Picture opening your inbox tomorrow morning and finding the work already started. The long thread from a customer is summarized at the top. A draft reply is sitting there, in your voice, ready to send. The meeting they asked for is already penciled on your calendar. The action items are pulled out and listed. You pour your coffee, read, and approve.
That's not a someday promise. Inbox triage is one of the most proven first jobs a small business can hand to AI — and it's usually where we start.
Why the inbox is the right first agent
Your inbox is where the day's real work hides. It's also the most repetitive: the same kinds of questions, the same scheduling back-and-forth, the same "can you send me a quote" over and over. Work that follows a pattern is work a system does well.
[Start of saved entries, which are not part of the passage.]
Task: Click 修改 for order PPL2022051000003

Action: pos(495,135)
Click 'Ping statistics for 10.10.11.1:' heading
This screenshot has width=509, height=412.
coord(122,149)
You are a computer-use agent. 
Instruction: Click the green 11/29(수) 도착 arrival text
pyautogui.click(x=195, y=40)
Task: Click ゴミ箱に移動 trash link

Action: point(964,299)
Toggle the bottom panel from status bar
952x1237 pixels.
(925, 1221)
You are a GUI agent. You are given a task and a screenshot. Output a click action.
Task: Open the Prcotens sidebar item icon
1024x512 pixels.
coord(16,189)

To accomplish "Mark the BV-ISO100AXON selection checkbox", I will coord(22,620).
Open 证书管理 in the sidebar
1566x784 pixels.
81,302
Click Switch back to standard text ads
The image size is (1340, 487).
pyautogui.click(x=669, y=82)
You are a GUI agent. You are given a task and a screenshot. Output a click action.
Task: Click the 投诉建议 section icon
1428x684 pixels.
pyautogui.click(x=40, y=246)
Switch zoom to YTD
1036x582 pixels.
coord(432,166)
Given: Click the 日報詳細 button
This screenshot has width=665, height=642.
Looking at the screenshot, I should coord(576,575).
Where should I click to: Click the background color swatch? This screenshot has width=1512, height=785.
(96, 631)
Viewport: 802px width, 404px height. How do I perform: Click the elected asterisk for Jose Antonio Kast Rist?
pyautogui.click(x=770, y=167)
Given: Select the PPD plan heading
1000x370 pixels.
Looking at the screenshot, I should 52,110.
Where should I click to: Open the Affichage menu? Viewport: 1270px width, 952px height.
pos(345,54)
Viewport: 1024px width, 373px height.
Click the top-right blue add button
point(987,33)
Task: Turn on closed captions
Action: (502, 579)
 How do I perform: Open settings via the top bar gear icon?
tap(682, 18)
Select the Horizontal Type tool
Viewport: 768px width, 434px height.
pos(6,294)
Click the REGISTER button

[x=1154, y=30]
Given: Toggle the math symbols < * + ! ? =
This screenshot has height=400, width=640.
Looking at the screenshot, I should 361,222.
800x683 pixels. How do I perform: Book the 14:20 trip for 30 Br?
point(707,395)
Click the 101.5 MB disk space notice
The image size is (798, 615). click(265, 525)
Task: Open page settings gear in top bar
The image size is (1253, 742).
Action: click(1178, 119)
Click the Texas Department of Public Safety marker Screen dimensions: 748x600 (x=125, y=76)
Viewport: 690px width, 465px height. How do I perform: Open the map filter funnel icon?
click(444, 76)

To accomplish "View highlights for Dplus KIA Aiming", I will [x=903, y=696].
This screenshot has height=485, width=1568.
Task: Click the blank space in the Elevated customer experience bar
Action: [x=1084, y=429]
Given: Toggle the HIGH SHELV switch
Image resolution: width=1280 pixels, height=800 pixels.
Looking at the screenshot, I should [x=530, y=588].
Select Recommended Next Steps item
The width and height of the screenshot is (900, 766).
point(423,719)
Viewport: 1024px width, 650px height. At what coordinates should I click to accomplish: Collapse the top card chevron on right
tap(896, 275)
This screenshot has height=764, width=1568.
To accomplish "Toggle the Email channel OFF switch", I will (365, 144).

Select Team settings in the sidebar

Hand off the pattern and you keep the part only you can do — the judgment call, the relationship, the deal worth a real conversation. The machine clears the path so your first hour goes to your best thinking instead of sorting.
You stay the final word
Here's what makes it easy to trust: nothing leaves without you. The system drafts, sorts, and suggests. You approve. A reply to a customer always gets your eyes before it sends. It's a sharp assistant who preps everything and waits for your nod — not a stranger answering your mail.
The goal isn't an empty inbox. It's an inbox that arrives already worked, so you decide instead of dig.
Where to start
Watch how you run your inbox for one normal week. Notice the three things you do the most — the reply you basically copy every time, the scheduling dance, the threads you skim just to find the ask. Those are the first jobs to hand off.
Build that one agent, prove it on your own mail, and mornings change. You still run the conversations that matter. You just stop starting from zero every day.